Almost a quarter of financial professionals know of unethical or illegal behavior in their own companies, a survey by a securities law firm released Tuesday finds.
"Wall Street in Crisis: A Perfect Storm Looming," the survey by Labaton Sucharow LLP, suggests a serious incidence of ethical misconduct in the financial industry, among traders, investment bankers, analysts and hedge fund workers, among others.
Of 250 professionals polled, 28 percent felt the industry doesn’t put the interests of their clients first, while 24 percent admitted they would commit insider trading if they could get away with it. And 29 percent said people in their industry might need to act illegally or unethically to be successful, with 26 percent adding that their companies' compensation systems incentivize such behavior. Many respondents also believed that senior executives would overlook insider trading if the trades were done by a well-performing staffer.
Senior Labaton partner Jordan Thomas, who helped oversee the survey, told the International Business Times he found some results this year particularly surprising.
A similar survey last year of the British financial sector actually produced more encouraging results, indicating better behavior, said Thomas.
“Things went from bad to worse in one year,” said Thomas. “Consistently across virtually every category, it got worse.”

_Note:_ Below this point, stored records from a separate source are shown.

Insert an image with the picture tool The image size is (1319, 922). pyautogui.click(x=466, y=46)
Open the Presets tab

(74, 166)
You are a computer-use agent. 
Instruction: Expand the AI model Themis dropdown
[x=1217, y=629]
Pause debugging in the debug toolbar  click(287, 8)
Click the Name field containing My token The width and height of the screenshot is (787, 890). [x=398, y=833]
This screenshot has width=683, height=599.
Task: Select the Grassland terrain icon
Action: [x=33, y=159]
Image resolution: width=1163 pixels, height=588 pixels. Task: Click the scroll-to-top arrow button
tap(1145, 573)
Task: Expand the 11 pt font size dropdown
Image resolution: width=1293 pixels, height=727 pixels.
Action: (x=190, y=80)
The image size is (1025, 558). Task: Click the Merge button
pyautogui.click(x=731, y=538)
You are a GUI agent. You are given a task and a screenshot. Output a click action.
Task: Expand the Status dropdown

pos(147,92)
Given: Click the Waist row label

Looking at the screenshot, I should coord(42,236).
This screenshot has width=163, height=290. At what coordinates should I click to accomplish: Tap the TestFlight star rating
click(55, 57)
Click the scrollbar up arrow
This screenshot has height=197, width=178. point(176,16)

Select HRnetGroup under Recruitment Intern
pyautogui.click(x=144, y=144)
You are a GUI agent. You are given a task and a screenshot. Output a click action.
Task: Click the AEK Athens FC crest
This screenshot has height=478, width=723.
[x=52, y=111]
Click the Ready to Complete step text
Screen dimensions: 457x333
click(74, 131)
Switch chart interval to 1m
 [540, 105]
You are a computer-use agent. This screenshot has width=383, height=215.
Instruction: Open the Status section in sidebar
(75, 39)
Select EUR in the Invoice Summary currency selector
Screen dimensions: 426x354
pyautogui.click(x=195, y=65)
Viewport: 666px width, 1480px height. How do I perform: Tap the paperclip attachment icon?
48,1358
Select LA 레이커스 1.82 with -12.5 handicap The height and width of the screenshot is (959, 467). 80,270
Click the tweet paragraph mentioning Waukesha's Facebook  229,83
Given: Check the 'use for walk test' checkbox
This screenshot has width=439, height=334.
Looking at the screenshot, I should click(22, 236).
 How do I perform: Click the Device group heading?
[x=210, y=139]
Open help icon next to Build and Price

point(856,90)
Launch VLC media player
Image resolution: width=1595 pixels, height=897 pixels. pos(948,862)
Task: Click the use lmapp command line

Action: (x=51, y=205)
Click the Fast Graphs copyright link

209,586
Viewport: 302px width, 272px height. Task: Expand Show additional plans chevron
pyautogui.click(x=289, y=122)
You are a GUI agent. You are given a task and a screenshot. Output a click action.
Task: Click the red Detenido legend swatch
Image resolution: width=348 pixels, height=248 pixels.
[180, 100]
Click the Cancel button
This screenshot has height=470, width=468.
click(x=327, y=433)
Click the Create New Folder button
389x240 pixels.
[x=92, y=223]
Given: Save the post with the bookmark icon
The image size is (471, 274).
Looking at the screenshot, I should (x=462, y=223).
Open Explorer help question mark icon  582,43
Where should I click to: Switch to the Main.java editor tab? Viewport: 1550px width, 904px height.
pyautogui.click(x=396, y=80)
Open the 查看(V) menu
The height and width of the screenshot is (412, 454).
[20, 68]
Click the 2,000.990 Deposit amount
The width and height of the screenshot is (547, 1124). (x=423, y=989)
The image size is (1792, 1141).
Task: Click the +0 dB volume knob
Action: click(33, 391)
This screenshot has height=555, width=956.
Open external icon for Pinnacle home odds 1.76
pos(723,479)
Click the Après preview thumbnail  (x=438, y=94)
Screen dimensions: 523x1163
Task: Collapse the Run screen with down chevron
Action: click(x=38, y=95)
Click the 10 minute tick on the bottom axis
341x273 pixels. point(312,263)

“Younger professionals, who you’d expect, or at least I expected, to be more idealistic and perhaps more ethical, were actually more likely to engage in misconduct and accept misconduct as the status quo,” he continued.
According to the survey, twice as many respondents with less than 10 years of working experience believed that misconduct is necessary to get ahead in the profession, as compared to those with more than 20 years in the field.
Thomas, who represents dozens of whistle-blowers reporting fraud to the Securities and Exchange Commission, said his original inspiration came as he slowly realized how many people in corporate America knew about wrongdoing.
The survey results weren’t all bad, however, as almost 90 percent of respondents said they’d report wrongdoing if given the right protections.
The SEC whistle-blower program, which Thomas helped author in his former position at the SEC, gives 10 to 30 percent of the proceeds from an enforcement case to a helpful whistle-blower.
Since the program’s launch in August 2011, the SEC has only awarded four whistle-blowers with money for assisting with investigations, with three given awards in June.
The first helpful whistle-blower received about $50,000 for his help in August 2012.
According to an annual report for 2012, the program’s 14 staff received 3,001 tips in fiscal 2012, though only those four eventually received money for their trouble.
But Thomas said the relatively few cases of monetary award, from a fund worth $453 million in September 2012, weren’t discouraging.
He said SEC investigations take two to four years to complete, and with the program’s launch in August 2011, the next several months would see ripening results from whistle-blower actions started earlier.